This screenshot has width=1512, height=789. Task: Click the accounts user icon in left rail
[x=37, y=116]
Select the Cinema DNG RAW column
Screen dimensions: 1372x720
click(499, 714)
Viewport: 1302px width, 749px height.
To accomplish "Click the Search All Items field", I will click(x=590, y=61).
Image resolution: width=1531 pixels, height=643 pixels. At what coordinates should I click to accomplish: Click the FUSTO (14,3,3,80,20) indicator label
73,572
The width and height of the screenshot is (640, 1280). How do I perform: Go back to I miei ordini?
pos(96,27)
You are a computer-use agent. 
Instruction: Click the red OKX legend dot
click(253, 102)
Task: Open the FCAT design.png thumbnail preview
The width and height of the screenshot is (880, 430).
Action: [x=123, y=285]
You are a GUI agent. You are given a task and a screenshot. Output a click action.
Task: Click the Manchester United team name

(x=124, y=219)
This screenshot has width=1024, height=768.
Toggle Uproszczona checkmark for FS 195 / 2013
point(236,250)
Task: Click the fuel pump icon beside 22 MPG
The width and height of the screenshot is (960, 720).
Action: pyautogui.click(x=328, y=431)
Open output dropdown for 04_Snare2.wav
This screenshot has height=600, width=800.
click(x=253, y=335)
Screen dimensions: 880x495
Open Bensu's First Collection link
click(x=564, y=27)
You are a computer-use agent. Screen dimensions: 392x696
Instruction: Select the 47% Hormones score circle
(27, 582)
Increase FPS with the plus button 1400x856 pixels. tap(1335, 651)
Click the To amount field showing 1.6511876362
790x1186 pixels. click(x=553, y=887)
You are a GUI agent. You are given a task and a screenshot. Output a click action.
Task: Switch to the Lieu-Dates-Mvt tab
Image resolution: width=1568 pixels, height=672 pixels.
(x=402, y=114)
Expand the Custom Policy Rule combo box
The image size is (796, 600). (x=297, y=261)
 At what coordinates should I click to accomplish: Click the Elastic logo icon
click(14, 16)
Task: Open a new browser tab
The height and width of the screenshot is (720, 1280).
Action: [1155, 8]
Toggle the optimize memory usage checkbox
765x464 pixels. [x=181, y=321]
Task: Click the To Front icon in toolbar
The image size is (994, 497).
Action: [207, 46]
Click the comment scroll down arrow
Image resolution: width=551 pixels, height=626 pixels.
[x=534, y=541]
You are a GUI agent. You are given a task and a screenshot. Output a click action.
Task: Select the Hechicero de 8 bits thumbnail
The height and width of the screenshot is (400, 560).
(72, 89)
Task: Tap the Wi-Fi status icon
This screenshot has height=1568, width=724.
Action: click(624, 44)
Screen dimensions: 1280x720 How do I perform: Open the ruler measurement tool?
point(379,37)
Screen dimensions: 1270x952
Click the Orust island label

┄┄┄┄┄┄┄┄┄┄

→ YOUR TASK:
Your response should hold the lines from the first line of the entries above through the line with "Task: Open the", each retyped exactly, and nothing else.

→ YOUR RESPONSE:
This screenshot has width=1512, height=789. Task: Click the accounts user icon in left rail
[x=37, y=116]
Select the Cinema DNG RAW column
Screen dimensions: 1372x720
click(499, 714)
Viewport: 1302px width, 749px height.
To accomplish "Click the Search All Items field", I will click(x=590, y=61).
Image resolution: width=1531 pixels, height=643 pixels. At what coordinates should I click to accomplish: Click the FUSTO (14,3,3,80,20) indicator label
73,572
The width and height of the screenshot is (640, 1280). How do I perform: Go back to I miei ordini?
pos(96,27)
You are a computer-use agent. 
Instruction: Click the red OKX legend dot
click(253, 102)
Task: Open the FCAT design.png thumbnail preview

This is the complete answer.